Assignment
Exactly the lines from the one containing "Click the blue info bubble toolbar icon" through the final line of the data are to be written out again, with nothing added.

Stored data
------------------------------------------------------------

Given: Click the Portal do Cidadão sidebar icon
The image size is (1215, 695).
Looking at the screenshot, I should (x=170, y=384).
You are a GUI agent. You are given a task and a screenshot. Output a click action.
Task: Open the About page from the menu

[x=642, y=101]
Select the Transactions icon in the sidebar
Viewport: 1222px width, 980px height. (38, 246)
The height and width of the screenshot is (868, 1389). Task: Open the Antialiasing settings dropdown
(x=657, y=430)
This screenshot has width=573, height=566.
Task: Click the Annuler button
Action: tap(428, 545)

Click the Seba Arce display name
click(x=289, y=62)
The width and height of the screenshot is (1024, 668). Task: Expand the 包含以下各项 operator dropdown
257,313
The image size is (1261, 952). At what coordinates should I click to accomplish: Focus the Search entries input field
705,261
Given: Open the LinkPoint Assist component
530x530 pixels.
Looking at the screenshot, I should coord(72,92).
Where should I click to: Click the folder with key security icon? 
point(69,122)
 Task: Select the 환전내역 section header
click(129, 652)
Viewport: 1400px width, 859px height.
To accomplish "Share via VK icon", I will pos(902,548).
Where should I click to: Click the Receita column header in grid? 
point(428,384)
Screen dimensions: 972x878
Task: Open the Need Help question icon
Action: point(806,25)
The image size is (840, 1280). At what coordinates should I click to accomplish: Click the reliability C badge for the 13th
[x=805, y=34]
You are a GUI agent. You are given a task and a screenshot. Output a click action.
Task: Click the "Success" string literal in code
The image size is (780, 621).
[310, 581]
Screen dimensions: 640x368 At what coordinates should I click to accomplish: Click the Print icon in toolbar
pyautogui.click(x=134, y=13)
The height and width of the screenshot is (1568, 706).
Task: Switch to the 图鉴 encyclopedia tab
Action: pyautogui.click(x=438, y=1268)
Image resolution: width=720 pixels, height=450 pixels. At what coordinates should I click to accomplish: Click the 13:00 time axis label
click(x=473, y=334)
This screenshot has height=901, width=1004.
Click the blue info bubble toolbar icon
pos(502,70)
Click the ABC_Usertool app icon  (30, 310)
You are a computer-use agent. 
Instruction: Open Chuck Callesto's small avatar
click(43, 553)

------------------------------------------------------------

Answer section
Click the blue info bubble toolbar icon
pos(502,70)
Click the ABC_Usertool app icon  (30, 310)
You are a computer-use agent. 
Instruction: Open Chuck Callesto's small avatar
click(43, 553)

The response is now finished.